[Start of Attachment]
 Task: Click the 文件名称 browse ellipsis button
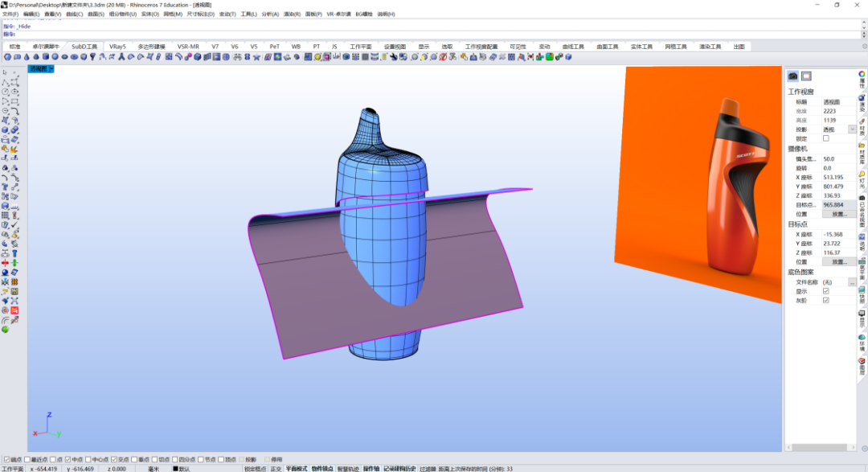pyautogui.click(x=852, y=282)
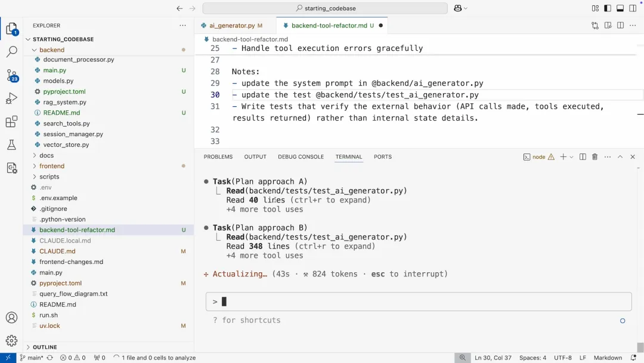
Task: Toggle the primary side bar visibility
Action: click(x=608, y=8)
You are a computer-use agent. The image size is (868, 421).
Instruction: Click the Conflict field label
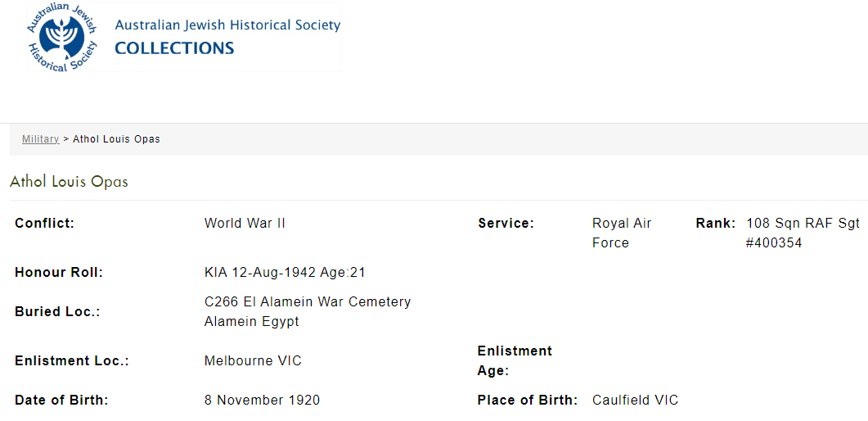point(44,223)
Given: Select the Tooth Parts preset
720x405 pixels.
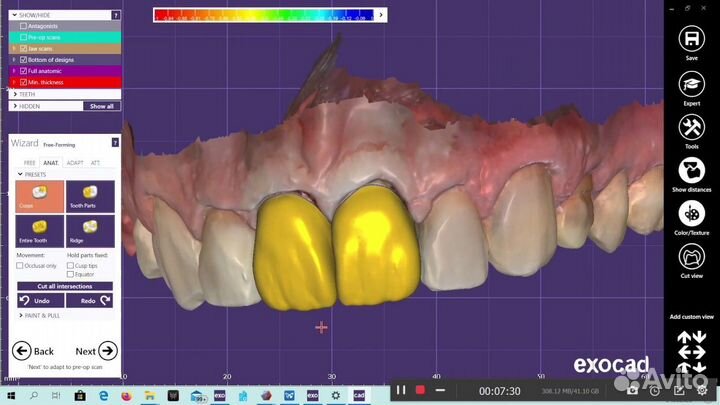Looking at the screenshot, I should tap(90, 197).
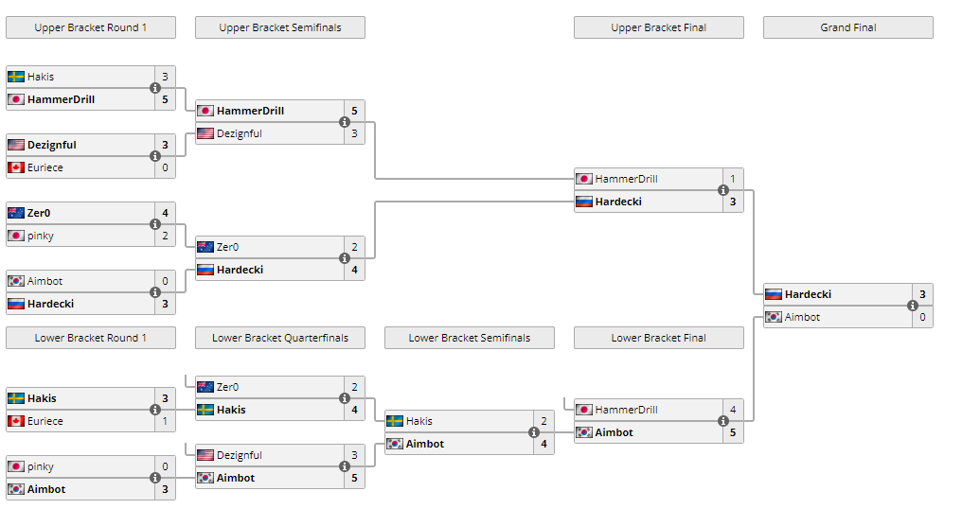Click HammerDrill's score in Upper Bracket Final

(733, 179)
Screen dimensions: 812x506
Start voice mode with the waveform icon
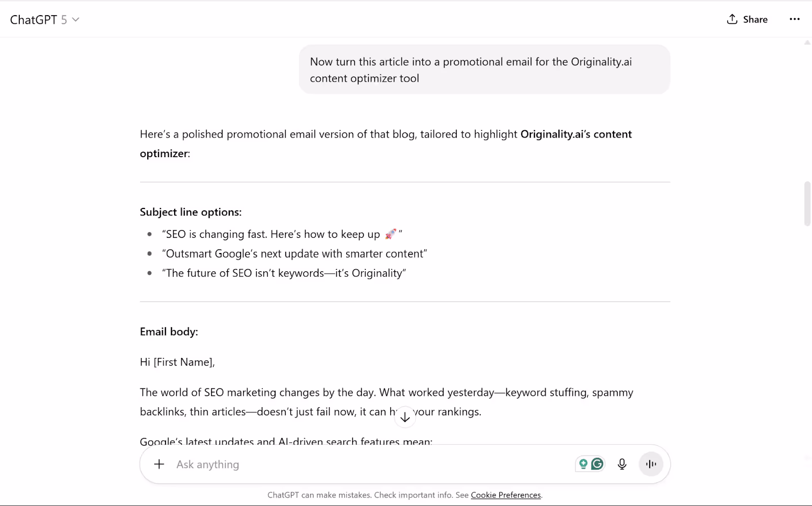tap(651, 464)
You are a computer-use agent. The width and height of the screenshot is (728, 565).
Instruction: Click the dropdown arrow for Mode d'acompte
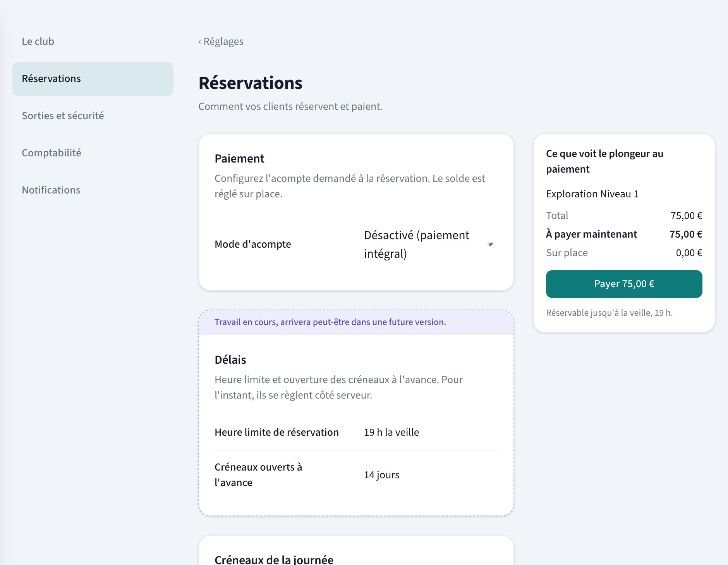click(x=490, y=244)
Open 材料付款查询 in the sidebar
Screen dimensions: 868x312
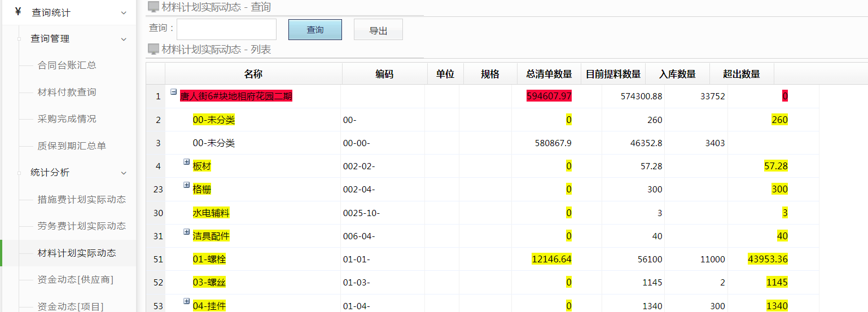(x=67, y=92)
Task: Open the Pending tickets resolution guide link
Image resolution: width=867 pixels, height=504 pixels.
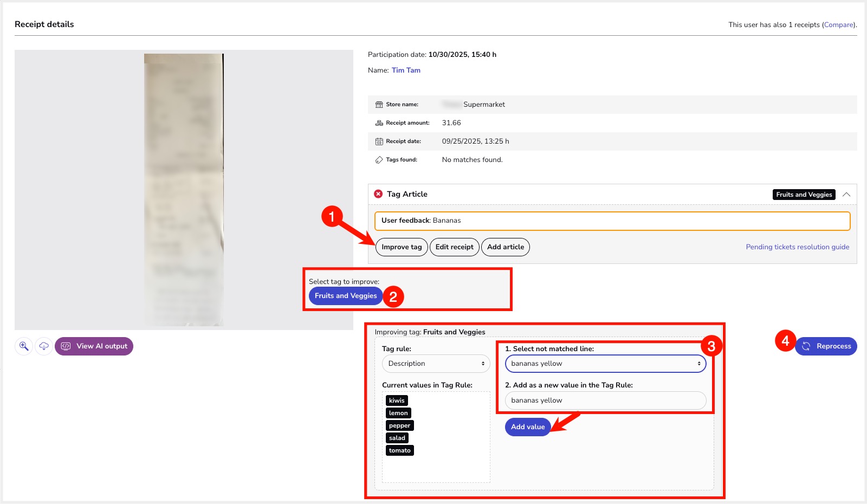Action: click(x=797, y=247)
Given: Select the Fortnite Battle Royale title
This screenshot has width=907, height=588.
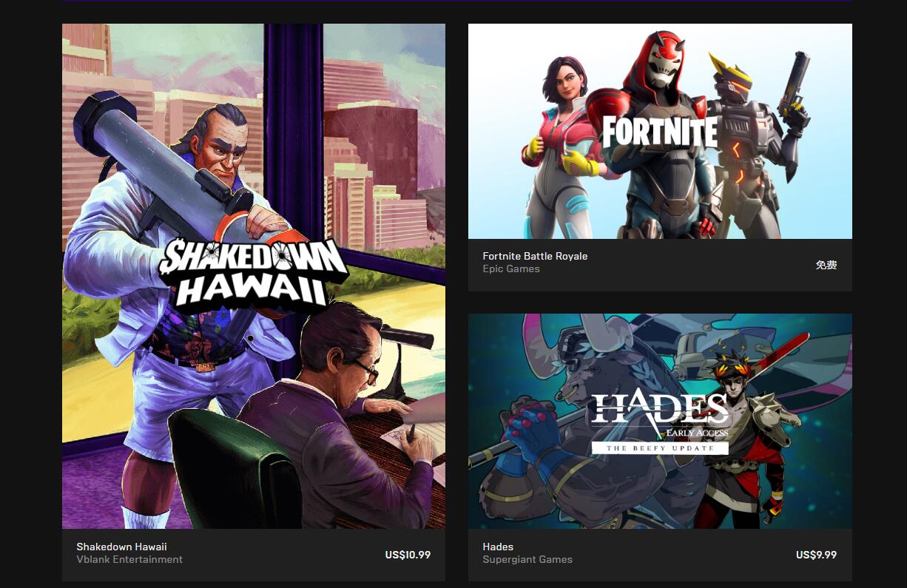Looking at the screenshot, I should click(x=535, y=256).

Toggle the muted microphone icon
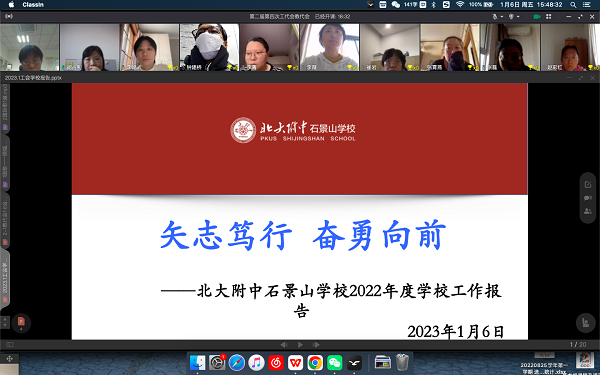coord(495,16)
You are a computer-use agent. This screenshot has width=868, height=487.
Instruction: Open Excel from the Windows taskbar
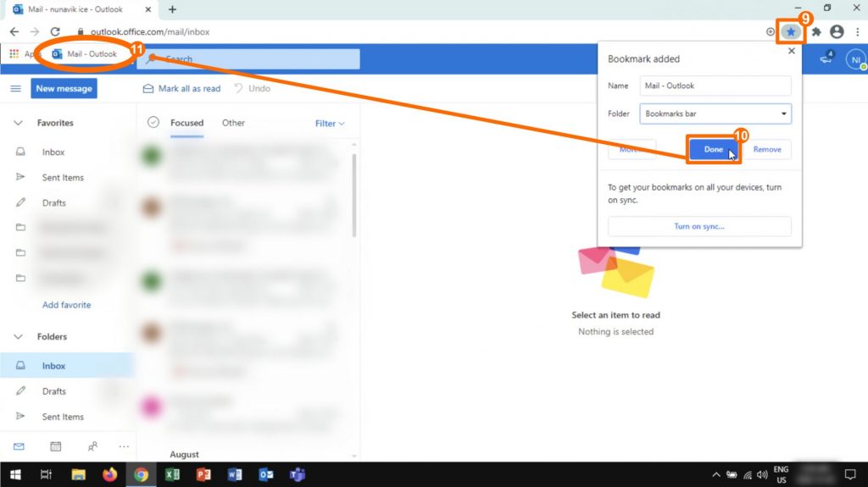(172, 474)
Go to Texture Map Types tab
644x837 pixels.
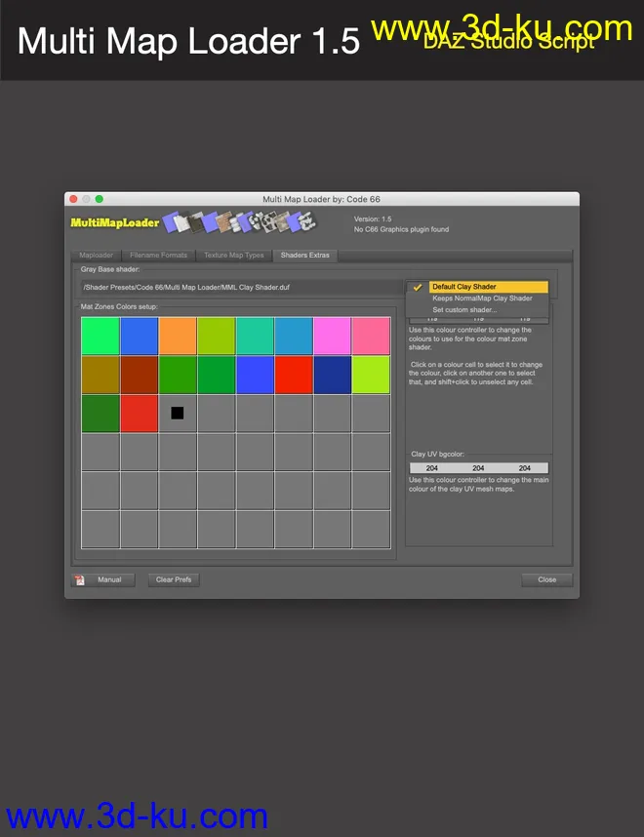tap(233, 256)
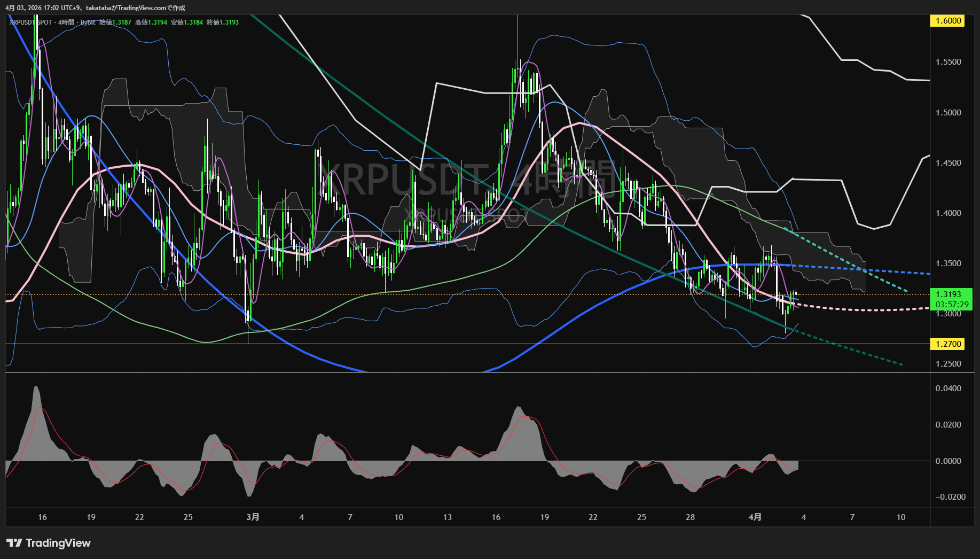The image size is (980, 559).
Task: Click the chart creation timestamp header text
Action: tap(95, 8)
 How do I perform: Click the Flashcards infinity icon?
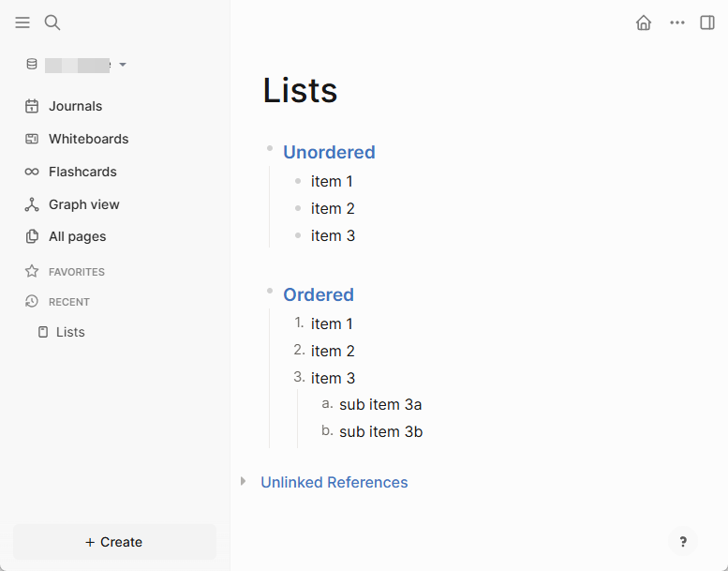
[End of Attachment]
• WORK ORDER:
Repeat the material above verbatim. Leave the pictures behind.

• OUTPUT FOR THIS EXERCISE:
 Task: Click the 文件名称 browse ellipsis button
pyautogui.click(x=852, y=282)
Task: Toggle the primary side bar visibility
Action: click(x=608, y=8)
You are a computer-use agent. The image size is (868, 421).
Instruction: Click the Conflict field label
point(44,223)
Given: Select the Tooth Parts preset
720x405 pixels.
Looking at the screenshot, I should tap(90, 197).
Click HammerDrill's score in Upper Bracket Final

(733, 179)
Screen dimensions: 812x506
Start voice mode with the waveform icon
tap(651, 464)
You are a computer-use agent. The width and height of the screenshot is (728, 565).
Instruction: Click the dropdown arrow for Mode d'acompte
click(x=490, y=244)
Open 材料付款查询 in the sidebar
Screen dimensions: 868x312
(x=67, y=92)
Task: Open the Pending tickets resolution guide link
Image resolution: width=867 pixels, height=504 pixels.
Action: click(x=797, y=247)
Given: Select the Fortnite Battle Royale title
This screenshot has width=907, height=588.
Looking at the screenshot, I should click(x=535, y=256).

Toggle the muted microphone icon
coord(495,16)
You are a computer-use agent. This screenshot has width=868, height=487.
Instruction: Open Excel from the Windows taskbar
(172, 474)
Go to Texture Map Types tab
644x837 pixels.
tap(233, 256)
The image size is (980, 559).
Task: Click the chart creation timestamp header text
Action: tap(95, 8)
 How do I perform: Click the Flashcards infinity icon?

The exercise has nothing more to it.